Bu arada Saray Caddesi’nde gözlerim nemli gezerken aradığım tarihi çarşı hamamı artık yoktu ve çevre enkaz olmuştu. Geçmiş yılların Halk Sineması çok önceden beton olmuştu. Sinemanın altında Humusçu Hasip’in ayak üstü yenen küçük dükkanını hatırlarım. Az ilerisinde Dondurmacı Selim’in meşhur pastanesi vardı. Dondurma yemeye Selim’in yanına gidilirdi. Yanında küçük bir balıkçı dükkanı, günlük balıkların çeşidi.. öyle ki, başka yerde olmayan Gölbaşı’nın kara yılanbalıkları yalnız burada bulunurdu.

Asi Nehri’ne yakın kafeler… insanları coşkularıyla hatırlarım. Kafelerin ön tarafındaki balkon manzarası eşliğinde uçan beyaz martılara yem verilirdi.

Gözlerimiz eski tarihi Roma köprüsünü aradı. Håla håla yeni köprüye alışamamışım.
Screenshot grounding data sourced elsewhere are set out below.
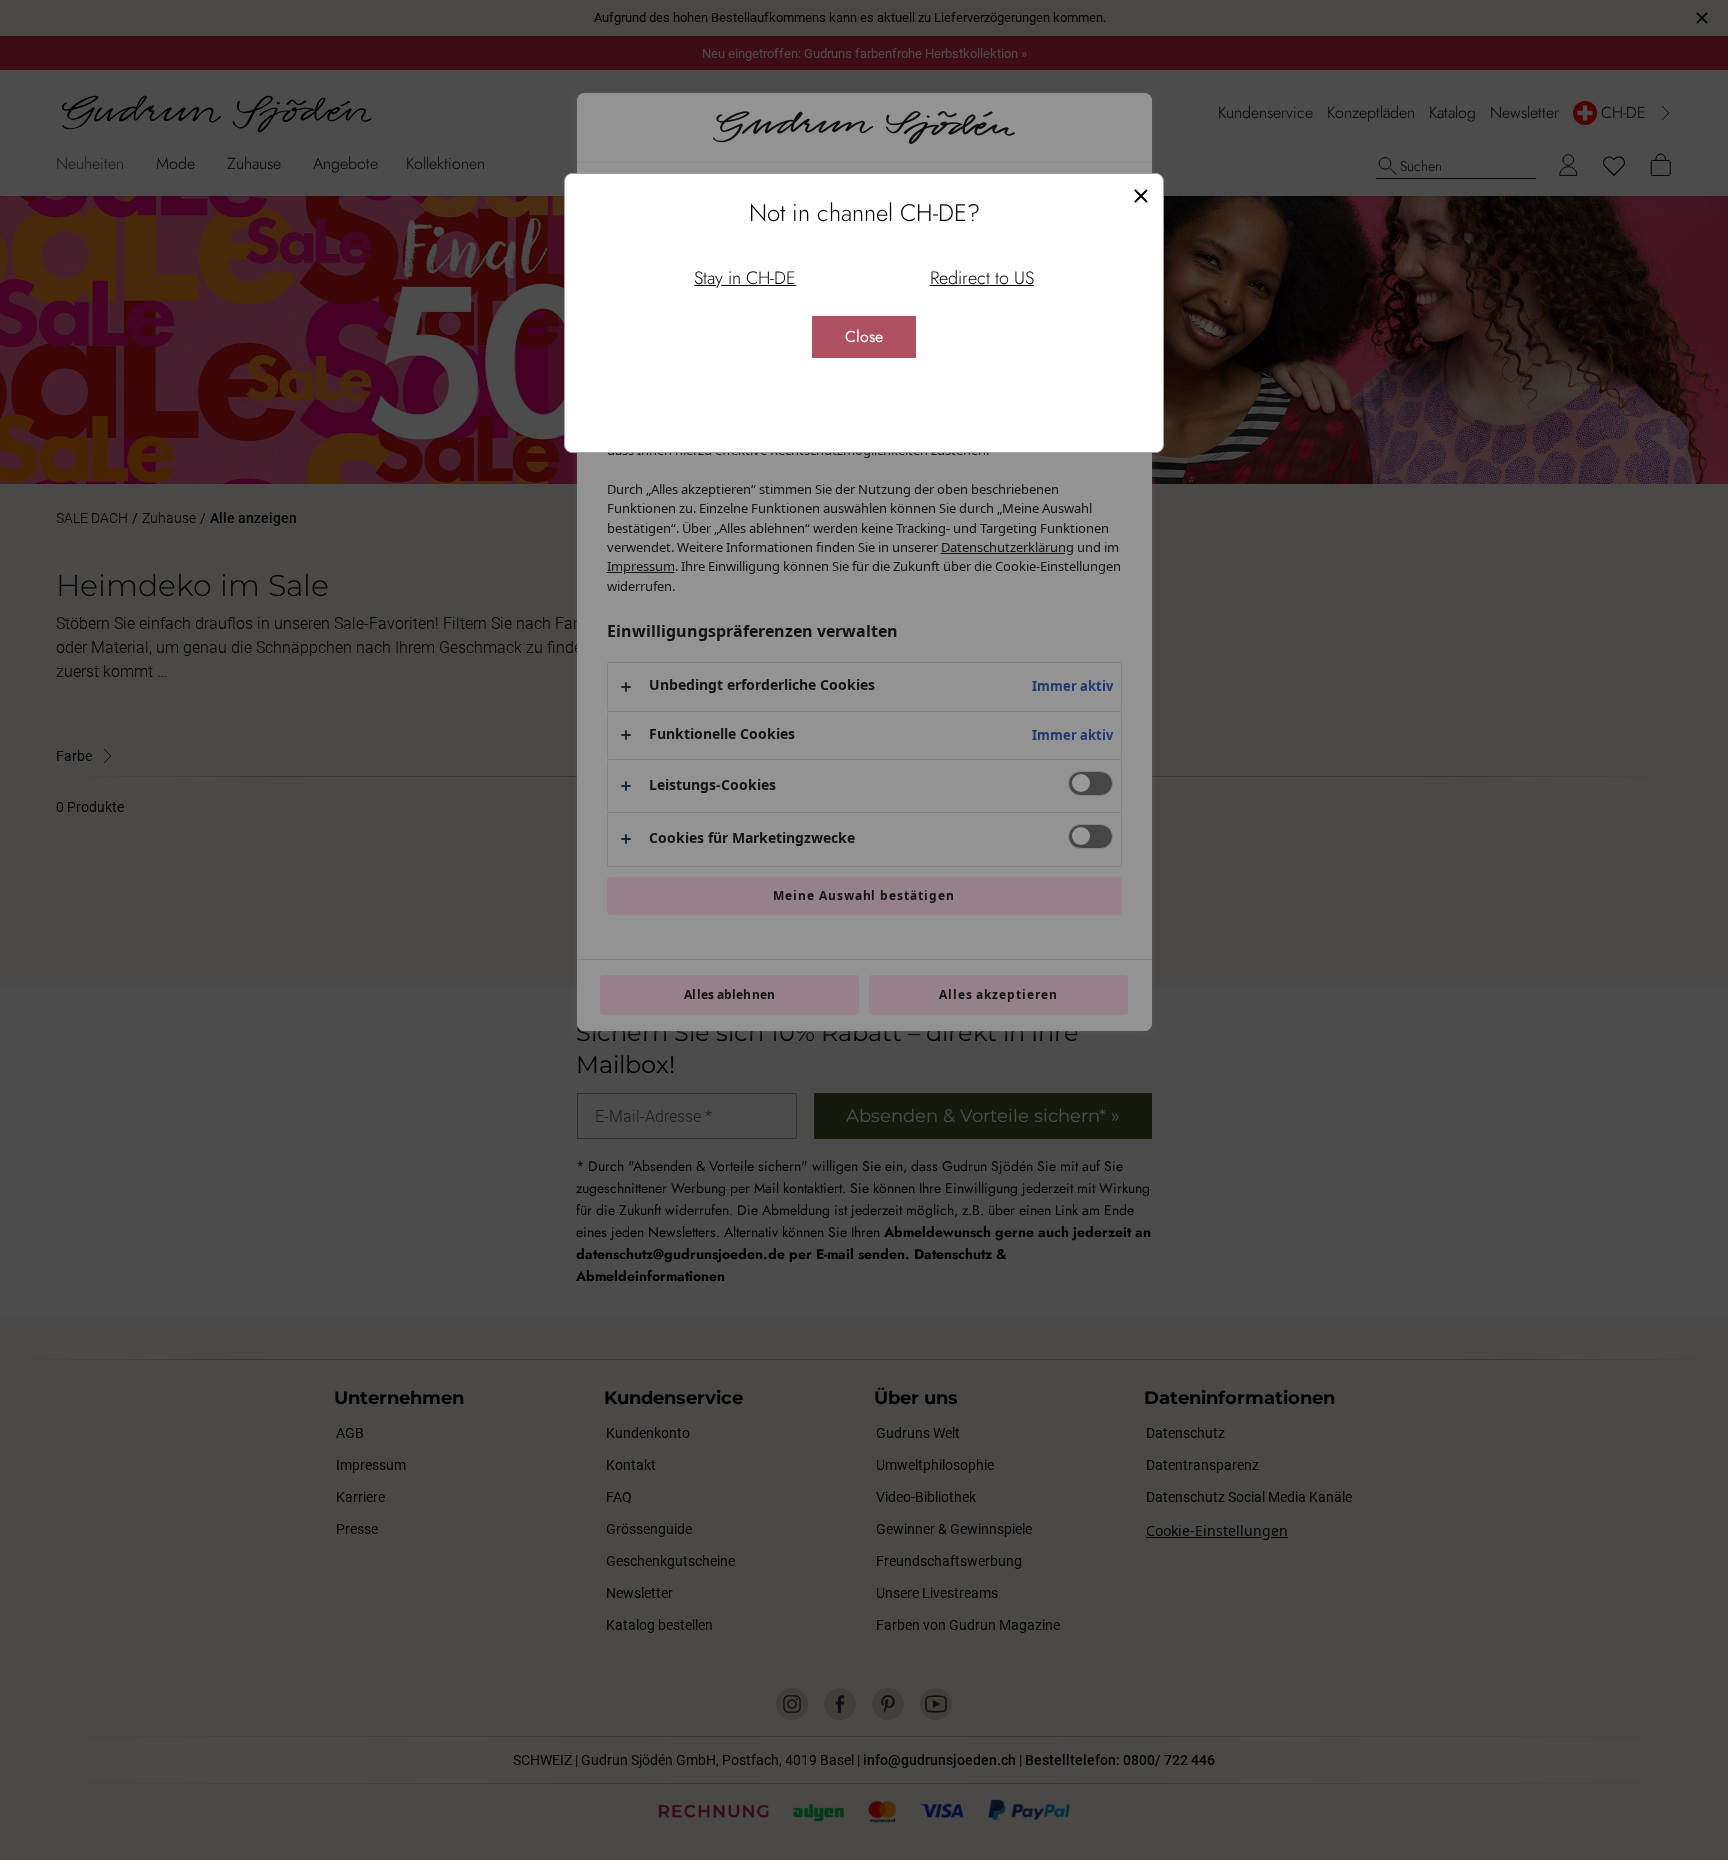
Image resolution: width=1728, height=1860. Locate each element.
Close (864, 336)
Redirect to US (982, 278)
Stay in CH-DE (745, 278)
Hangi akılla bu köprü yıkıldı! Köprü çevresini, görüntüsünü zenginleştiren Gündüz Sineması… şimdi bizler için ağlama duvarı olmuştu. Bu eşi olmayan mimari eser yok olmuştu. Kentin sanatevi simgesiydi.

Antakya’yı nasıl unutabiliriz?

Sanki bizlere veda etmişti. Gözlerimiz nemli çevreye bakarken Barutçuların küçük kitap dükkanını aradık… aslında çok yıllar önce dönerciler kitapevlerinin yerlerini almıştı. Bırakın kitapları, gazete olacak yerler bile artık çok zor bulunuyordu. Seneler öncesi Kırıkhan’dan Antakya’ya Barutçu kitabevine gelir kitap alırdık. Sonra valiliğe yakın mağazadan gramafon için taş plak seçilirdi. 
*
2. Dünya Savaşı’nda Berlin bombalama sonucu harabeye dönmüştü. Almanya, 1954 yılında futbolda dünya şampiyonu olduğunda halk, coşku içinde şampiyonluğu başkanlık sarayı önünde kutlar. Almanya Başbakanı Konrad Adenauer, balkondan halka seslenir: “Almanya’nın şampiyon olmasına sevindik. Ama asıl kentlerimizi, fabrikalarımızı yeniden kurduğumuz zaman sevinelim. Almanya’nın geleceği 11 futbol adamının ayaklarında değil.”

Geçmişte yerle bir olan Varşova yada Roma, Berlin gibi yeniden doğdu. İlginci de, 5 yıl sonra batı ülkeleri, başta atom bombası ile imha olan Hiroşima, çok kısa zaman sonra yeniden ayağa kalkmıştı. 
*
Tabiat zenginliği, dağ yaylaları, Defne/Harbiye de dağdan gelen suların aktığı şelaleleriyle Hatay bir kez daha yıkıma uğradı. O Defne/Harbiye ki, Kleopatra’nın Doğu Roma imparatoru Markus Antonyus’la doğa iklimine hayran kalıp tüm yazları burada yaşadıkları yerdi…

Acaba tabiata bu kadar müdahale etmek doğayı gazaba getirmez mi? Amik gölünde halen sular fışkırıyor ve isyan etmekte. Amazon ormanları yok edilip milyonlarca ağacın kesilmesi, bütün kentlerin betona dönüşmesi elbette toprağı toprağı isyana getirir.

Peki çözüm nedir? Bilimi öne koymaktır.